In the 60 Minutes report below, the heart surgeries were
scheduled, and in many cases performed on healthy
individuals with NO heart problems. This abuse came to the
surface through patients seeking other opinions, but
unfortunately not before 167 people died and hundreds more
received unnecessary surgery.
It is much more realistic for that to happen in colon
surgeries, the abuse is much more tricFL to recognize
and/or expose. With colon diseases, there is usually a way
to "rationalize" the surgery because there is almost always
some inflammations, tissue irregularity or other damage
which the doctor can identify.
The problem is that there is not any system of
accountability in place today.
We are taught to trust "the physician" or get a second
opinion, and in almost all cases the second and/or third
opinion can be as pro-surgery as the first.

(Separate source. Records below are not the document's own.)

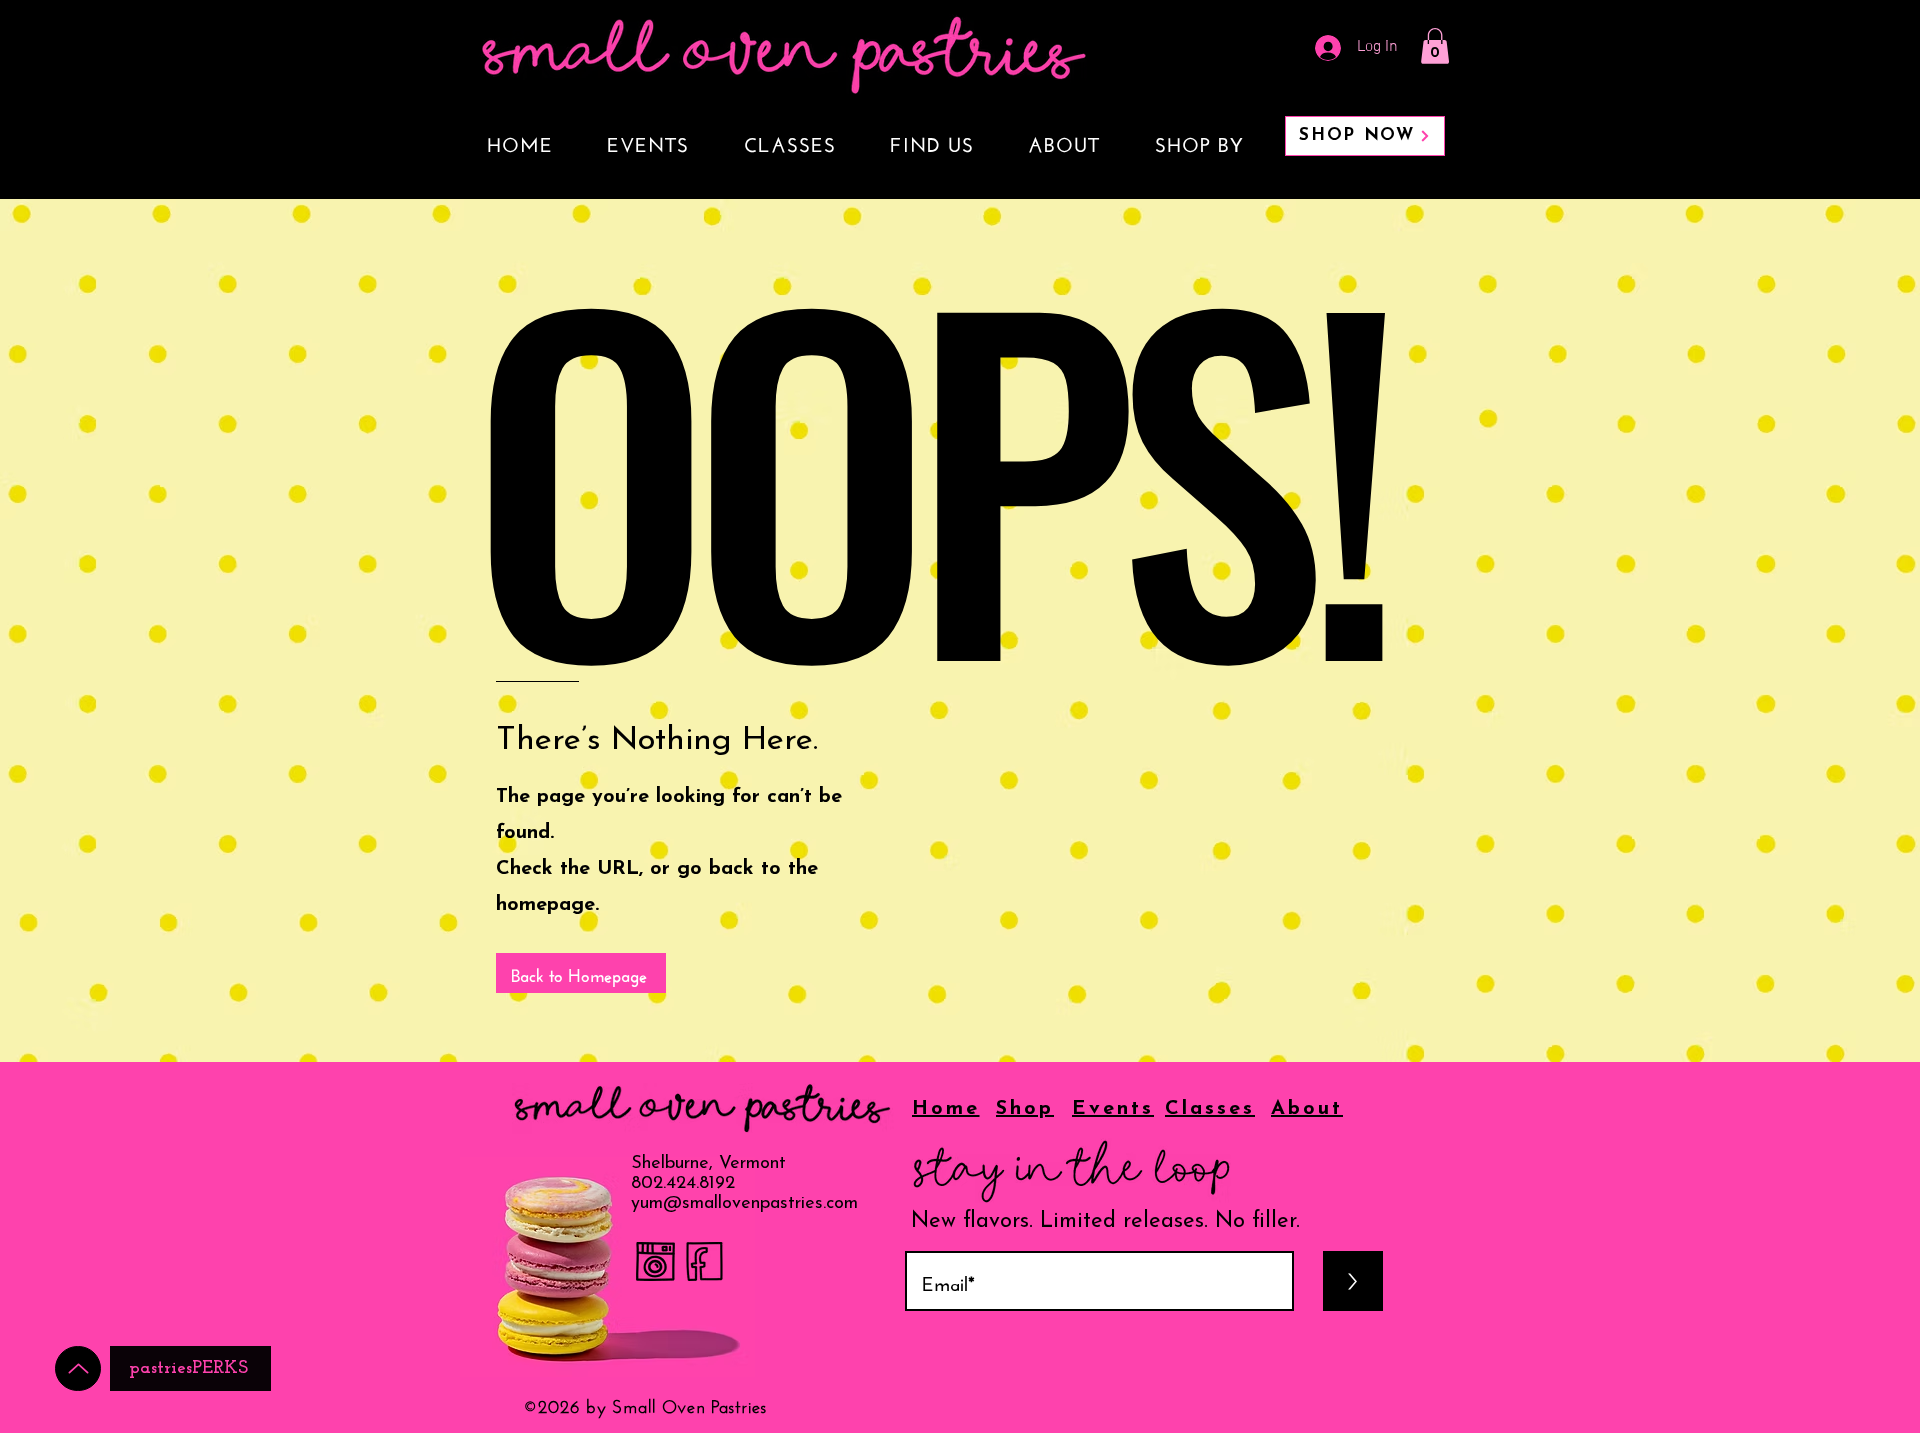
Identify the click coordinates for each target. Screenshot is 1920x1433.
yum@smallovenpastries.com (744, 1204)
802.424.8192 (683, 1184)
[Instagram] (655, 1261)
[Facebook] (704, 1261)
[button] (1435, 46)
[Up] (78, 1368)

It is a lack of knowledge about other alternatives for
treatment and a fear of lawsuits.
To state the evident, doctors are progressively more
finding ways to validate surgery in an effort to
accommodate the lack of compensation from the insurance
companies for little things as office visits.
Doctor's are too often interested in bottom line business
to explore other options for their patients. It is a fact
which the patients in most instances cannot bear to
comprehend.
(CBS) Rep. Pete Stark (D-Calif.) tells Ed Bradley that
executives at the nation's second largest healthcare
company are "poster children for unethical business
practices" in this 60 Minutes report on one of the
company's California hospitals accused of performing
unnecessary heart surgeries. Bradley's report on Tenet
Health Systems' Redding Medical Center was broadcast on
Sunday, Feb. 16, 2003 at 7 p.m., ET.
Tenet hospitals have been the subjects of federal
proceedings in FL orida for patient endangerment and in
California for substantiation of illegal kickbacks to
doctors; the federal government is suing Tenet for
defrauding taxpayers. The FBI is now investigating Tenet's
Redding Medical Center, and two of the hospital's doctors
for purportedly recommending and performing avoidable heart
surgeries. Tenet says they first learned of the complaints
in October 2002, when the FBI raided the hospital and
confiscated thousands of files, including those of 167
patients who died after heart surgery.
Stark believes Tenet was aware of complaints about the
doctors before that day, as well as Dr. Chae Hyun Moon, who
ordered the alleged surgeries to be unwarranted, complaints
which were made for numerous years earlier to the FBI raid.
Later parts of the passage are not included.